Task description:
Give a count of the lines below that have the string "will" in them, with no other words.

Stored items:
........
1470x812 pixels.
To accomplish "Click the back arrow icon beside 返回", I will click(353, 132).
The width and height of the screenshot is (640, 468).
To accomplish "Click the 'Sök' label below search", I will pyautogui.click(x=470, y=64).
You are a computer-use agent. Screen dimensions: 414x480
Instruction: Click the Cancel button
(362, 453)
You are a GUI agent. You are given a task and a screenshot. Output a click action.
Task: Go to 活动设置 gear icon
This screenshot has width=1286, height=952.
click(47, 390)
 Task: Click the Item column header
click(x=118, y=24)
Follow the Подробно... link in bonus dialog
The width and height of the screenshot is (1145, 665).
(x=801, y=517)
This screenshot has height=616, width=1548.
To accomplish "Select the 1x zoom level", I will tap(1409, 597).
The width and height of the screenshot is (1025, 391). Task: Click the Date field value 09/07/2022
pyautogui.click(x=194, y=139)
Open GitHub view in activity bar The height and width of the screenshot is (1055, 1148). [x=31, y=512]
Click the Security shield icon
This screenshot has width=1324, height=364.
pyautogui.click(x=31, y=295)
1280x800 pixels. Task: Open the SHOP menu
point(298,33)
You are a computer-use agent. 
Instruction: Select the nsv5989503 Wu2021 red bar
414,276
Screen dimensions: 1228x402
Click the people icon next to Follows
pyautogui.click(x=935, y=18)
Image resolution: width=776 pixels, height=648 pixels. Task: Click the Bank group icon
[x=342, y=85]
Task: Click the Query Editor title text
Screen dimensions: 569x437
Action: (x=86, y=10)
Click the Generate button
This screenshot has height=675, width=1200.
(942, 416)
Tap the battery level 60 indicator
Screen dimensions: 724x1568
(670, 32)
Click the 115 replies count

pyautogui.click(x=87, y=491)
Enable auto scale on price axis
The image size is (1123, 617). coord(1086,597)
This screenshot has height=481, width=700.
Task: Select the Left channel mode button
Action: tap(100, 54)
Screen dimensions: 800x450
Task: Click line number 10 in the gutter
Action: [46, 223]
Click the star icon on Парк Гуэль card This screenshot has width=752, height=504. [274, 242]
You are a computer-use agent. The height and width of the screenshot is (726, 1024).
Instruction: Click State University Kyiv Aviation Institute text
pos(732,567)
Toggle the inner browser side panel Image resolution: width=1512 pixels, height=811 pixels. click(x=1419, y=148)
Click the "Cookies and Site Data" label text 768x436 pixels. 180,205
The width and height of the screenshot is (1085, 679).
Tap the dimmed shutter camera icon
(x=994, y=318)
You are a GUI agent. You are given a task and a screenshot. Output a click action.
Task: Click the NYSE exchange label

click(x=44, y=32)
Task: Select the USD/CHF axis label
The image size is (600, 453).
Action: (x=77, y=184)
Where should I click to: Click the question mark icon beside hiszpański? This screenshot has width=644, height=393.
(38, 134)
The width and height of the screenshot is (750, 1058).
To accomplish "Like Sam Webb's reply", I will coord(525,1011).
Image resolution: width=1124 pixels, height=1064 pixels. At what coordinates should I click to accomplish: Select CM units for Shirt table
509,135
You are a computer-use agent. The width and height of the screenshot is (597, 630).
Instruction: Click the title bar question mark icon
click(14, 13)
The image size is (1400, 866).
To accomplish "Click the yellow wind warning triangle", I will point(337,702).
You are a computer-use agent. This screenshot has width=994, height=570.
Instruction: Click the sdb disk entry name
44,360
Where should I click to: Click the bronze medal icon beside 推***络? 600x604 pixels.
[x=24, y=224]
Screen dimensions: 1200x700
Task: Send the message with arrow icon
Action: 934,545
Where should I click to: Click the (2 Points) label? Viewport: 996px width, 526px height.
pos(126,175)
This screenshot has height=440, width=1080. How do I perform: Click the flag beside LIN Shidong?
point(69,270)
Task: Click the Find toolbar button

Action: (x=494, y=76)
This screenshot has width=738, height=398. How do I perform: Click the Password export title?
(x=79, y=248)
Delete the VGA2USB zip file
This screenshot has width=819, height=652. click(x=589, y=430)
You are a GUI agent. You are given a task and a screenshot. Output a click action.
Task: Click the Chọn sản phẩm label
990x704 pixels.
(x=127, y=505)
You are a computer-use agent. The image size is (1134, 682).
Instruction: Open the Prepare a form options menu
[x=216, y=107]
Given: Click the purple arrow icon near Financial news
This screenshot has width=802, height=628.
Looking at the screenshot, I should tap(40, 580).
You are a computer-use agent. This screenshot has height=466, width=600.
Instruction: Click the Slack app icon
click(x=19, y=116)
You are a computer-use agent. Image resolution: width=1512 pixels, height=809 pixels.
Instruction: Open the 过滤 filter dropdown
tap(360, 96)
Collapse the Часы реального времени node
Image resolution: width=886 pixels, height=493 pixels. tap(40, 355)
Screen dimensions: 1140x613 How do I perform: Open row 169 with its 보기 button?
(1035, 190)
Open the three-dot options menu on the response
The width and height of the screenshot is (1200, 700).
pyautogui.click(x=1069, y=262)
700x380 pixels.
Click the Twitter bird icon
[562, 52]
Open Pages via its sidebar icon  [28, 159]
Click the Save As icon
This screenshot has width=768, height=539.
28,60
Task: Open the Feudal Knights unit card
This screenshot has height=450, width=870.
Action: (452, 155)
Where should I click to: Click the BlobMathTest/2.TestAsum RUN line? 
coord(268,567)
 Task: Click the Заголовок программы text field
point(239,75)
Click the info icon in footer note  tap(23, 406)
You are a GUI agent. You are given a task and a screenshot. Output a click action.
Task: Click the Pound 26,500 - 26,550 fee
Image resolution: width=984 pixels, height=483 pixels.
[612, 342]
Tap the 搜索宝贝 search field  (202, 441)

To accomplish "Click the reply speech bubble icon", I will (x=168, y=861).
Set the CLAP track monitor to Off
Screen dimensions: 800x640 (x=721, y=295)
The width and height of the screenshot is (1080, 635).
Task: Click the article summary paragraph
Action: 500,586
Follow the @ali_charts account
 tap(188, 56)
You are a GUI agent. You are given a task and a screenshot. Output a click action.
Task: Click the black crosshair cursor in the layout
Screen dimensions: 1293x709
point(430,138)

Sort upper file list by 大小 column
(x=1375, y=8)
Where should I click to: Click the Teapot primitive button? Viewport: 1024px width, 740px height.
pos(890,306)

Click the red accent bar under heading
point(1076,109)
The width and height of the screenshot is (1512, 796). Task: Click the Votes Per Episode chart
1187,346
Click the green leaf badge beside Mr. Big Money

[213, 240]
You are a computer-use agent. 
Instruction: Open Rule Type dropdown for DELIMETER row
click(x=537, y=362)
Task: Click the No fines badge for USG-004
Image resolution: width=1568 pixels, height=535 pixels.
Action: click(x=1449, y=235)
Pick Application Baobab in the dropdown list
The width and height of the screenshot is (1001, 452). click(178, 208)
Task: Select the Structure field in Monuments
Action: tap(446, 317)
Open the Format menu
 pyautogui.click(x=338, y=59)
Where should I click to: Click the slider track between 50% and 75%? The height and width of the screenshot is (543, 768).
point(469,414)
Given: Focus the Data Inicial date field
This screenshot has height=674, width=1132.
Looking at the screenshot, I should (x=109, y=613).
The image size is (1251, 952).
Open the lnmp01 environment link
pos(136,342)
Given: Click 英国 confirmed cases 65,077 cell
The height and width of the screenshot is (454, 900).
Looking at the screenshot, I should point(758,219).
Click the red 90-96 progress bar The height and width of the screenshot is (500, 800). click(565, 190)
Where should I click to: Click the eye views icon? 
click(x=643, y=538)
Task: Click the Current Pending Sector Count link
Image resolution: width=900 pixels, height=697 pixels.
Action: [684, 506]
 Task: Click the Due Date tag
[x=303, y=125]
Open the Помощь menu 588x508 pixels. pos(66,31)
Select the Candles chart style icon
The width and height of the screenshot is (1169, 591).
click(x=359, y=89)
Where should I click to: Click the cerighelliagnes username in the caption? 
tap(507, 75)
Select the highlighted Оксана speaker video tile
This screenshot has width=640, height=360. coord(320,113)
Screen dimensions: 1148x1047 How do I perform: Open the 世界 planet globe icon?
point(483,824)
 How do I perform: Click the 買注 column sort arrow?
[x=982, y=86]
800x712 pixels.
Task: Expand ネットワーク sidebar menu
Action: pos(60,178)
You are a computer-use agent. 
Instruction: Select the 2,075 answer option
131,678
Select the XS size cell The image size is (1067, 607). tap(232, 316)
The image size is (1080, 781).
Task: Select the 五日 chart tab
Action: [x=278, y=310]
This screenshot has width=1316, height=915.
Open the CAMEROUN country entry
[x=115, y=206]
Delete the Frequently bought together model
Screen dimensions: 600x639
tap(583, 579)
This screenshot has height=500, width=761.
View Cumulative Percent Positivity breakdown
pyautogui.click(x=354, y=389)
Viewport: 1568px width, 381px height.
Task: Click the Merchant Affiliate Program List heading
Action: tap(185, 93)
........
Task answer:
6